If you really want to put in past years' returns I believe it will cost around €200 per year possibly plus interest on the fine. Then there may be tax to pay plus interest plus fine for late payment. My advice, leave sleeping dogs alone and go forward next year. I have been in Spain since 1996 and only just begun to submit returns because earlier, when I transferred myself fiscally to Spain I was told by Hacienda that a return was only required if the parameters were such. As my CS pension was totally ignored by Spain, there was no need. NOW, when it became useful to claim fiscal residence, I find that the law was changed and now they want everyone resident here to put in a tax return every year. If you have no taxable income in Spain, a NIL return will suit very well and be accepted (at least in Valencia region). 
Beware that just because HMRC in UK is prepared to take your tax it does not mean that it is correct to do so. If you are a public service pensioner then that will remain taxable UK, but any other pension, including State Retirment pension, will be taxable only in Spain together with other world income. You may well gain "double" tax allowances!!
Use a Gestor in the first year unless you can read (and understand) Spanish and like filling in forms. He/she will probably charge between 50 and 75€. will do it on line and any tax refund will arrive in your bank account PDQ.


----------



## Beachcomber (May 10, 2009)

If you really want to catch up on your taxes you need only go back four years but I agree that it is probably best to start from next year for this year.

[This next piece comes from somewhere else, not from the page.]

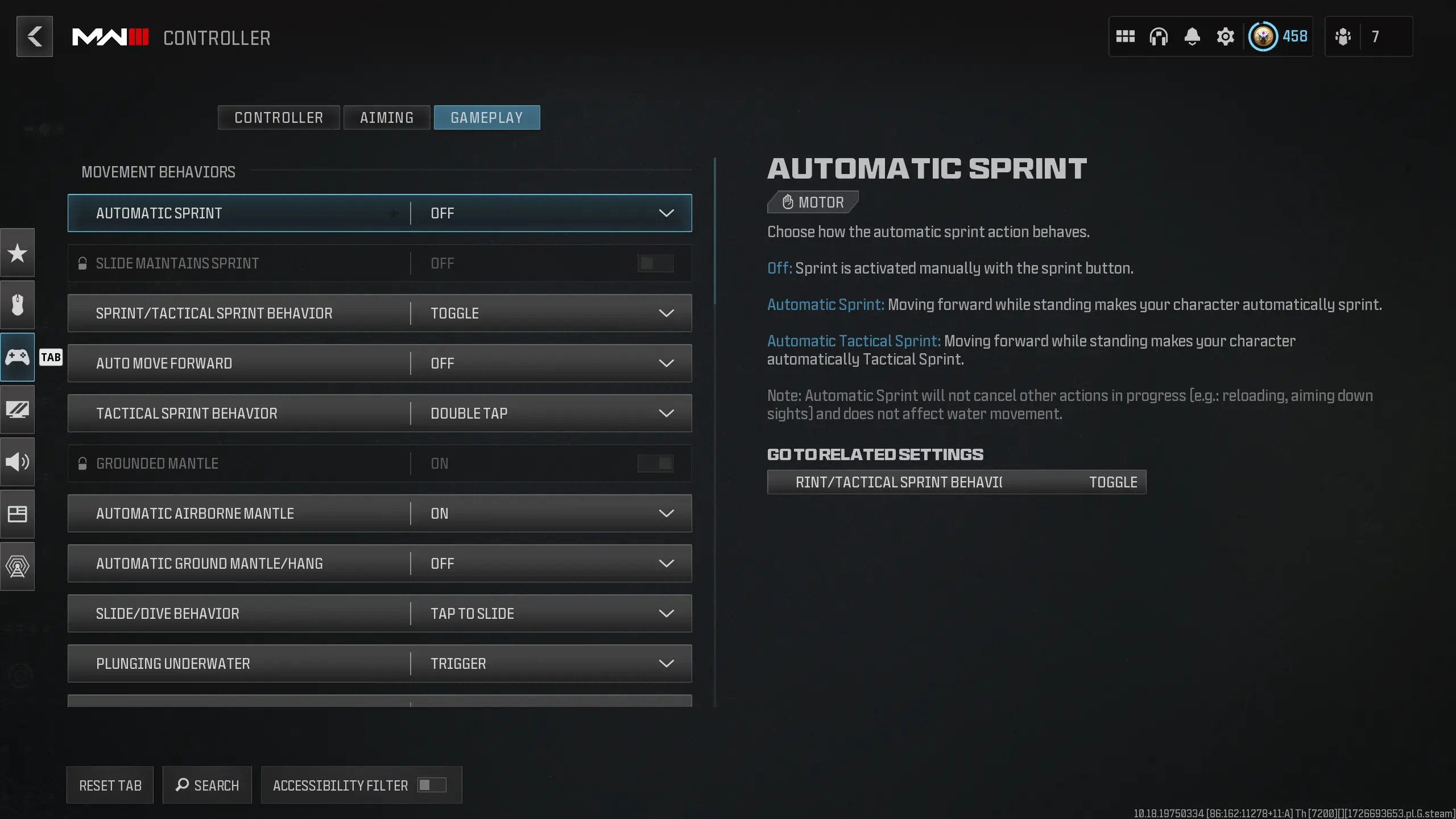
Task: Click the broadcast/streaming sidebar icon
Action: click(17, 566)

I do my own tax returns as I don't have much faith in gestors and certainly would certainly never touch a Spanish lawyer with a barge pole for anything.

You should be submitting a tax return in Spain and if you decide to do so try to get advice from at least two different Spanish fiscal advisors. I am willing to bet that the advice and the result of the return will differ. You could also take all of your papers to the local tax office and ask for free help in submitting your returns.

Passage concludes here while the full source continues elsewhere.